───── STUDY MATERIAL ─────

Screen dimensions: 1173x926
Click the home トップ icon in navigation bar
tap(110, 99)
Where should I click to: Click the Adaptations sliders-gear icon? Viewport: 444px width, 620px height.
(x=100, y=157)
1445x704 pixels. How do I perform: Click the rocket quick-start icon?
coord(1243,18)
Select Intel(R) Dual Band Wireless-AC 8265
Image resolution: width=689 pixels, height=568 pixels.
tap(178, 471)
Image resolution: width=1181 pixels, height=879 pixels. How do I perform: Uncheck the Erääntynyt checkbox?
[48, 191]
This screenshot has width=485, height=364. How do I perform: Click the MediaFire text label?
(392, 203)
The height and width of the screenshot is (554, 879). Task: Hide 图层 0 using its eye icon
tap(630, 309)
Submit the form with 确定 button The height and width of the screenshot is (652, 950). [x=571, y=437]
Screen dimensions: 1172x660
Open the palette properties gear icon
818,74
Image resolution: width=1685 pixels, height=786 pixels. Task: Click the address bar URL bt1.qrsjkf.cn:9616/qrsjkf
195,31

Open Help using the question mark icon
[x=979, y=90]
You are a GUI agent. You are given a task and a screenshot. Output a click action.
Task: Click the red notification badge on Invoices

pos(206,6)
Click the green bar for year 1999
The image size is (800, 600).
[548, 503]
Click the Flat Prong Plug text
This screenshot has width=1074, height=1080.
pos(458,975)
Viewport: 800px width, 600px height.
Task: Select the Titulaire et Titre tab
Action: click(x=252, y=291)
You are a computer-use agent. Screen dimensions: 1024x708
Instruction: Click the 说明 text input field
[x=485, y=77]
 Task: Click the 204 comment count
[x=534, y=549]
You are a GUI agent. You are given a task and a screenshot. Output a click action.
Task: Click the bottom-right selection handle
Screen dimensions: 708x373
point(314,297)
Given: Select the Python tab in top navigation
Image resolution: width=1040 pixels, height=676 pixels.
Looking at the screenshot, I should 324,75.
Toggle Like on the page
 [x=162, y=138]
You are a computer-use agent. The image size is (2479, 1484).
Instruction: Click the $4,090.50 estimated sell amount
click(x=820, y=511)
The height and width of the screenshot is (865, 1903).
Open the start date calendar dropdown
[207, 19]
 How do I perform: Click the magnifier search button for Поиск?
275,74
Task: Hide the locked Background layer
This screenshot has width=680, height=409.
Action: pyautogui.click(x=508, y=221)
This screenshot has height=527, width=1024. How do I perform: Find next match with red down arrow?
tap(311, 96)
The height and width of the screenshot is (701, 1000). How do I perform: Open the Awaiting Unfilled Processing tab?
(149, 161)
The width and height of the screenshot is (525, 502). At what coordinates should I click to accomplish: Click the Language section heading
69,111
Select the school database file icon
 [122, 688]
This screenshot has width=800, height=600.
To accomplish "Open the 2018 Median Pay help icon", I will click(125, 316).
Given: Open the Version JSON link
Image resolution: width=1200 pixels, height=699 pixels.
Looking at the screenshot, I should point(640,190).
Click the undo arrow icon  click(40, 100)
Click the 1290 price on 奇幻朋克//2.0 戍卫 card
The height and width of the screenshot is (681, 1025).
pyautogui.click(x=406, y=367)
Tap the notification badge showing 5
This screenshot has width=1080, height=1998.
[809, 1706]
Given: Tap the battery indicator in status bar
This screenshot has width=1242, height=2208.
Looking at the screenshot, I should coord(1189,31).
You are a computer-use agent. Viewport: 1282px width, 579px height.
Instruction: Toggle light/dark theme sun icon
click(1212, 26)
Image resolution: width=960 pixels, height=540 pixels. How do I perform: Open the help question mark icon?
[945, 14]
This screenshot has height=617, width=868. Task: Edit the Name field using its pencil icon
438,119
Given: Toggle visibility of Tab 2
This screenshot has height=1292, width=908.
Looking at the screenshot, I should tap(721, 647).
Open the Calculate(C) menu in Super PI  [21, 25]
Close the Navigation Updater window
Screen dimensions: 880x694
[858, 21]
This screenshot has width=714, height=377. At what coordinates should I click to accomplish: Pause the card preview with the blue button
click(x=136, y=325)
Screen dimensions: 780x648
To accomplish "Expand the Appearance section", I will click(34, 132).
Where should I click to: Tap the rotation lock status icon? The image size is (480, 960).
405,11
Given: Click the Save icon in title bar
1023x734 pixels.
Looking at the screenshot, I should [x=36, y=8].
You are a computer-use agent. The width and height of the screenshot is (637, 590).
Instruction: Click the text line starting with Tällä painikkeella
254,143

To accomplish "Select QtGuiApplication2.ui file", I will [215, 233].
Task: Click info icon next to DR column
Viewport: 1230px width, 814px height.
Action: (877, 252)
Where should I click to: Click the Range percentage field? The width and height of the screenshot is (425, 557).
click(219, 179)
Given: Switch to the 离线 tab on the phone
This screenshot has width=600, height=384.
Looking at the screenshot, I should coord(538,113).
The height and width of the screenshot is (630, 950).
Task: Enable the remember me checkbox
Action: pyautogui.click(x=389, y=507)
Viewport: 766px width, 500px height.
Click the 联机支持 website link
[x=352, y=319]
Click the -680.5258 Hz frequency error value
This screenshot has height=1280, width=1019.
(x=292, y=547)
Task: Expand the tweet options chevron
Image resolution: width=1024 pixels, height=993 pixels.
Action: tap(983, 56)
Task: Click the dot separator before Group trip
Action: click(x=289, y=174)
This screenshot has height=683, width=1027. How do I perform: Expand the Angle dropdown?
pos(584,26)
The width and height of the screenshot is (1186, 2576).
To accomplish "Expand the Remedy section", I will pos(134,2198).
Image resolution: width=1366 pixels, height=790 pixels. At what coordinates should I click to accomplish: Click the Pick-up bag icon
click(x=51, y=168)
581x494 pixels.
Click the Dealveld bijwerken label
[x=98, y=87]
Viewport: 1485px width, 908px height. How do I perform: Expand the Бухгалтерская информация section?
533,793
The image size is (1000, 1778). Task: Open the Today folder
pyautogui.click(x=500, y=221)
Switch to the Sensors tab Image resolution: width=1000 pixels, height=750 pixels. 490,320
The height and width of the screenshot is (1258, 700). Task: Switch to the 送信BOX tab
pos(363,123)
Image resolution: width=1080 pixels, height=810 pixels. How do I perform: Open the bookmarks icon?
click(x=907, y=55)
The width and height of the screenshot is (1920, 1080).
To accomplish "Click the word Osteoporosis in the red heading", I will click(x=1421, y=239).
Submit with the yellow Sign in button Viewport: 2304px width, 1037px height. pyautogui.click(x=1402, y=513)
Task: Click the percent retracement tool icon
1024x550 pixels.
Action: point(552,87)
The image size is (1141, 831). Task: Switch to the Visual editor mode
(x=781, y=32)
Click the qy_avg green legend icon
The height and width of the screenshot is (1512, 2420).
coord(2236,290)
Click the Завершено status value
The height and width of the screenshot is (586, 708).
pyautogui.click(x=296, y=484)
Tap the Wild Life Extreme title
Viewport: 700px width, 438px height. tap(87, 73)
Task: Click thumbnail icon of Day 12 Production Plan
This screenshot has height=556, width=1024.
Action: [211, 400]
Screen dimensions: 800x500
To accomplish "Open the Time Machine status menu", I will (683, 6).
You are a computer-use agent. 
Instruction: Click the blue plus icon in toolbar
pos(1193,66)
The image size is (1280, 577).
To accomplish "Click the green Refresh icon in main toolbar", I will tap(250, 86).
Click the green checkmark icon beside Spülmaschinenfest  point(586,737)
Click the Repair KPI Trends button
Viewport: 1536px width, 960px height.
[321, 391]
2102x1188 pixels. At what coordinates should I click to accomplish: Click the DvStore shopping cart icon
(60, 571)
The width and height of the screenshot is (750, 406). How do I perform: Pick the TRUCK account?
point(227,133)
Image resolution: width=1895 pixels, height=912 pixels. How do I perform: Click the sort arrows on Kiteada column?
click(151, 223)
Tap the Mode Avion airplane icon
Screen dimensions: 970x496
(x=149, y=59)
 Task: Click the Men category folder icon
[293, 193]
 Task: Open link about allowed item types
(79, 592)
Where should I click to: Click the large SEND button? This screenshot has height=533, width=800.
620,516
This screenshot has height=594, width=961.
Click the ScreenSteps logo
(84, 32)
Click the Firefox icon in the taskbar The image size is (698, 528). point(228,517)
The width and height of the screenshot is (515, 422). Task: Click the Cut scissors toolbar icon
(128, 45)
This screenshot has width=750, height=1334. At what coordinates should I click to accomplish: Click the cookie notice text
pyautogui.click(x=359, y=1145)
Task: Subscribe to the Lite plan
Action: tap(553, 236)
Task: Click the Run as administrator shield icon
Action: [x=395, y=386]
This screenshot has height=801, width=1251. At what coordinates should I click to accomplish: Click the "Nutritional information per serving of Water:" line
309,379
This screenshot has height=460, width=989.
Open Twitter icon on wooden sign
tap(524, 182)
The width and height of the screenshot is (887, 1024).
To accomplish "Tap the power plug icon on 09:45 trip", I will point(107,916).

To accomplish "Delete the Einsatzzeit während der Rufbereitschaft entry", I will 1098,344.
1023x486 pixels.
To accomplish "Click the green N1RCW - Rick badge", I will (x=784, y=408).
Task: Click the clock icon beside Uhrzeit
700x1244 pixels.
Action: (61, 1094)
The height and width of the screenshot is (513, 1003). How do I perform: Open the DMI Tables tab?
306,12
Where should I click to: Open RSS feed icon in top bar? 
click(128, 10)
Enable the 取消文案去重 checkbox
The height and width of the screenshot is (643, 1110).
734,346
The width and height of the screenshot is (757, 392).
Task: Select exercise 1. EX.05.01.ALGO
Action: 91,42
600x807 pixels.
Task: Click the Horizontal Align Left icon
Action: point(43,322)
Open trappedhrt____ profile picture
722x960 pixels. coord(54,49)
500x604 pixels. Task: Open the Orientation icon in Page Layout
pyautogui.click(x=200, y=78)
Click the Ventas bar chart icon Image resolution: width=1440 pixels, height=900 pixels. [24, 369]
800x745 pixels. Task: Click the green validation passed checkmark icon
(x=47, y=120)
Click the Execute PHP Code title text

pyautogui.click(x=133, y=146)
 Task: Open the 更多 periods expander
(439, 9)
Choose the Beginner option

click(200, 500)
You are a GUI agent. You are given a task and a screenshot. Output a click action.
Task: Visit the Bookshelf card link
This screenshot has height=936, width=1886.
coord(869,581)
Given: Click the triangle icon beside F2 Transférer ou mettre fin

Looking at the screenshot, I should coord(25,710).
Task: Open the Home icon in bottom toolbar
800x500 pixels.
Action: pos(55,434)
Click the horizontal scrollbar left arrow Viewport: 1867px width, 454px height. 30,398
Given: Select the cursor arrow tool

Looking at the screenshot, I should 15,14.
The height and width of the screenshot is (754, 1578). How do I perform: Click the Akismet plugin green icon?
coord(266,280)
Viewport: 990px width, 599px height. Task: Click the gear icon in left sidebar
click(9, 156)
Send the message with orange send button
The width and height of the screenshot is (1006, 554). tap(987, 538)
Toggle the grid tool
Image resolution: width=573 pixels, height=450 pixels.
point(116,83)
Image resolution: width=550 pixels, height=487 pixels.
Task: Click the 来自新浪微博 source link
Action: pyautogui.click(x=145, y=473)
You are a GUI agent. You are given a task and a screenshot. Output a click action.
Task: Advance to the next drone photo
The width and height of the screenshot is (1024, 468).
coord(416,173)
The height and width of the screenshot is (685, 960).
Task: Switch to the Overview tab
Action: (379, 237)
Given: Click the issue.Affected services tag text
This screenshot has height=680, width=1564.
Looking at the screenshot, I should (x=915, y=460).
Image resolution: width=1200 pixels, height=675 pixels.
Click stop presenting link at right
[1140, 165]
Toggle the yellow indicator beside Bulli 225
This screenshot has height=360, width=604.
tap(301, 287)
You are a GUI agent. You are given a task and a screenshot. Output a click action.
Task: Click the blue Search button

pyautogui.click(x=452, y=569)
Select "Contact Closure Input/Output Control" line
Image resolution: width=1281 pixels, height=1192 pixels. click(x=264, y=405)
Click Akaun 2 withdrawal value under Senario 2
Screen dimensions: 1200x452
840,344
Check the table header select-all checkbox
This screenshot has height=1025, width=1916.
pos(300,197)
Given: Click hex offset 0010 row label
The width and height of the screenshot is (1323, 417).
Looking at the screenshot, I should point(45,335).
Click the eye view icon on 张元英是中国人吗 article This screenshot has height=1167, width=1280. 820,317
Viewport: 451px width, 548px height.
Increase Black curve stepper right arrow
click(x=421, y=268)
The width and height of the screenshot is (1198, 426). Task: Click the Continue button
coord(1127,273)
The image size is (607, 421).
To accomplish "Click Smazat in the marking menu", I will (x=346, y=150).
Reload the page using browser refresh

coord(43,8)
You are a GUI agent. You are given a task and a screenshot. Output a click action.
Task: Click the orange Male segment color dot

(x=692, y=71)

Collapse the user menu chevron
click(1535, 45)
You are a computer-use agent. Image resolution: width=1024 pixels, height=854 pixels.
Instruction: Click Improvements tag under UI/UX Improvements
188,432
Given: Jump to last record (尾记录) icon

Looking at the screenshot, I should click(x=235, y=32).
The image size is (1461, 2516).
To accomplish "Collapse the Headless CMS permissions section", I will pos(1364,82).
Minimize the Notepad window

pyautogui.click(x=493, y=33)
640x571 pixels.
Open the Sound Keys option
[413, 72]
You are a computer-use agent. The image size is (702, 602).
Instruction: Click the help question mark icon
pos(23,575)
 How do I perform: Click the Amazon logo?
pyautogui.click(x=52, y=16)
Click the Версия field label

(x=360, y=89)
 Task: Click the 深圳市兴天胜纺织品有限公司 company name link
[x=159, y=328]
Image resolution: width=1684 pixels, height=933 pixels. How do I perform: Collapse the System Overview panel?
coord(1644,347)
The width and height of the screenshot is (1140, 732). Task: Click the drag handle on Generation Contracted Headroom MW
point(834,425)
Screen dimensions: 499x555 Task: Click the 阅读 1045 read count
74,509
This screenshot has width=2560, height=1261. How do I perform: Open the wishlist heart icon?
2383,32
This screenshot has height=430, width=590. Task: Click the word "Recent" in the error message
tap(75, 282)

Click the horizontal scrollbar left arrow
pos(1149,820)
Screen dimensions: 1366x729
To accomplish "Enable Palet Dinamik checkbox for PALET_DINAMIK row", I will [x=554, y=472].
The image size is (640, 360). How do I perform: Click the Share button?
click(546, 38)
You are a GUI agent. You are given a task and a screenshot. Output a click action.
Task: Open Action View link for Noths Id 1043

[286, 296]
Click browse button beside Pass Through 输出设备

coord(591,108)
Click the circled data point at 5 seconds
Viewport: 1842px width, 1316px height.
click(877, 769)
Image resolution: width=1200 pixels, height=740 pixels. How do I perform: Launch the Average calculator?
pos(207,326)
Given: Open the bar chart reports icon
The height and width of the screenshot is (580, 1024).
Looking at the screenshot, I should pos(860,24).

─────

YOUR OBJECTIVE: If a line in the data above holds the string "Submit", copy it.

TASK ANSWER:
Submit the form with 确定 button The height and width of the screenshot is (652, 950). [x=571, y=437]
Submit with the yellow Sign in button Viewport: 2304px width, 1037px height. pyautogui.click(x=1402, y=513)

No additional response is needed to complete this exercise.